Advanced usage¶

Besides the dos and don'ts of data valuation itself, which are the subject of the examples and the documentation of each method, there are two main things to keep in mind when using pyDVL namely Parallelization and Caching.

Parallelization¶

pyDVL uses parallelization to scale and speed up computations. It does so using Dask or Joblib (with any of its backends). The first is used in the influence package whereas the latter is used in the valuation package.

Data valuation¶

For data valuation, pyDVL uses joblib for transparent parallelization of most methods using any of the backends available to joblib.

If you want to use ray or dask as backends, please follow the instructions in joblib's documentation. Mostly it's just a matter of registering the backend with joblib.register_parallel_backend and then using it within the context manager joblib.parallel_config around the code that you want to parallelize, which is usually the call to the fit method of the valuation object.

Basic fitting in parallel

import sklearn as sk
from joblib import parallel_config, register_parallel_backend
from pydvl.valuation import *
from ray.util.joblib import register_ray

register_ray()

train, test = Dataset.from_arrays(...)
model = sk.svm.SVC()
scorer = SupervisedScorer("accuracy", test, default=0.0, range=(0, 1))
utility = ModelUtility(model, scorer)
sampler = PermutationSampler(truncation=NoTruncation())
stopping = MinUpdates(7000) | MaxTime(3600)
shapley = ShapleyValuation(utility, sampler, stopping, progress=True)

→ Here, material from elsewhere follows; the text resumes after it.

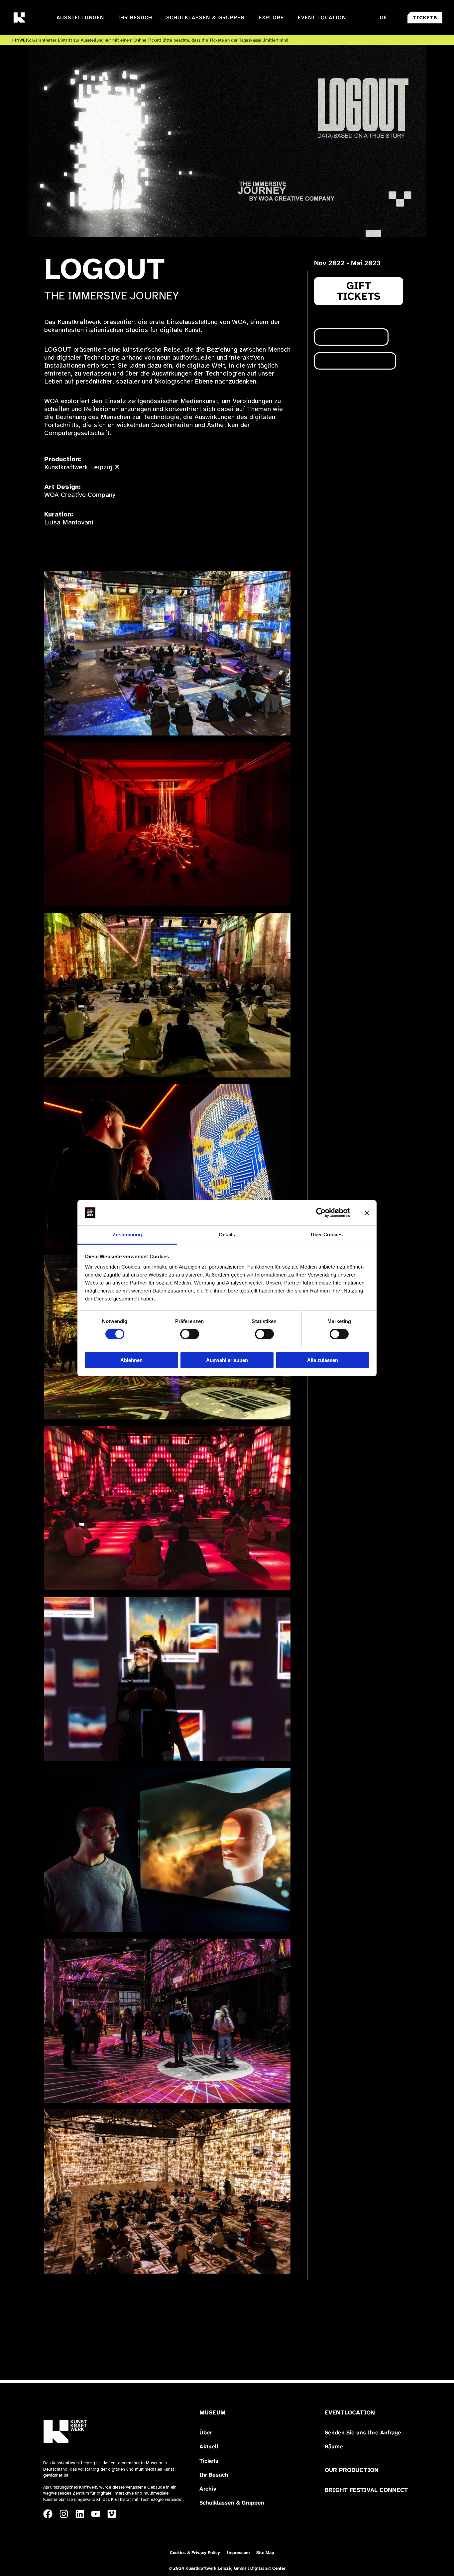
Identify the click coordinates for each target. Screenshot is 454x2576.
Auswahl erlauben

with parallel_config(backend="ray", n_jobs=128):
    shapley.fit(train)

results = shapley.result

Note that you will have to install additional dependencies (see Extras) and to provide a running cluster (or run ray in local mode). For instance, for ray follow the instructions in Ray's documentation to set up a remote cluster. You could alternatively use a local cluster and in that case you don't have to set anything up.

Info

As of v0.10.0 pyDVL does not allow requesting resources per task sent to the cluster, so you will need to make sure that each worker has enough resources to handle the tasks it receives. A data valuation task using game-theoretic methods will typically make a copy of the whole model and dataset to each worker, even if the re-training only happens on a subset of the data. Some backends, like "loky" will use memory mapping to avoid copying the dataset to each worker, but in general you should make sure that each worker has enough memory to handle the whole dataset.

Working with large datasets¶

When running in parallel, the utility is copied to each worker. This implies copying the dataset as well, which can obviously be very expensive. In order to alleviate the problem, one can memmap the data from disk by setting mmap=True when creating the Dataset objects. In case you create the Dataset with previously memory-mapped arrays, you must ensure that the shapes conform to the requirements, since internal checks are disabled to avoid additional copying. This amounts to calling check_X_y() on the arrays beforehand.

If you are working with torch tensors as underlying raw data, you can try activating shared memory for them using tensor.share_memory_(), but whether this yields a benefit or not will depend on the precise situation.

If you are working on a cluster, the data will be copied to each worker node. In this case, subclassing of Dataset to leverage your particular distributed storage solution will be necessary. Feel free to open an issue if you need help with this.

Influence functions¶

Refer to Scaling influence computation for explanations about parallelization for Influence Functions.

Caching¶

PyDVL can cache (memoize) the computation of the utility function and speed up some computations for data valuation. It is however disabled by default because single runs of methods rarely benefit much from it. When it is enabled it takes into account the data indices passed as argument and the utility function wrapped into the Utility object. This means that care must be taken when reusing the same utility function with different data, see the documentation for the caching package for more information.

In general, caching won't play a major role in the computation of Shapley values because the probability of sampling the same subset twice, and hence needing the same utility function computation, is very low. However, it can be very useful when comparing methods that use the same utility function, or when running multiple experiments with the same data.

pyDVL supports 3 different caching backends:

InMemoryCacheBackend: an in-memory cache backend that uses a dictionary to store and retrieve cached values. This is used to share cached values between threads in a single process. This backend is provided for completeness, since parallelization is almost never done using threads,
DiskCacheBackend: a disk-based cache backend that uses pickled values written to and read from disk. This is used to share cached values between processes in a single machine. !!! warning "Disk cache" The disk cache is a stub implementation which pickles each utility evaluation and is extremely inefficient. If it proves useful, we might implement a more efficient version in the future.
MemcachedCacheBackend: a Memcached-based cache backend that uses pickled values written to and read from a Memcached server. This is used to share cached values between processes across one or multiple machines.

Memcached extras

The Memcached backend requires optional dependencies. See Extras for more information.

Using the caches is as simple as passing the backend to the utility constructor. Please refer to the documentation and examples of each backend class for more details.

Using the cache

Continue reading about the cache in the documentation for the caching package.

Setting up the Memcached cache¶

Memcached is an in-memory key-value store accessible over the network.

You can either install it as a package or run it inside a docker container (the simplest). For installation instructions, refer to the Getting started section in memcached's wiki. Then you can run it with:

memcached -u user

To run memcached inside a container in daemon mode instead, use:

docker container run -d --rm -p 11211:11211 memcached:latest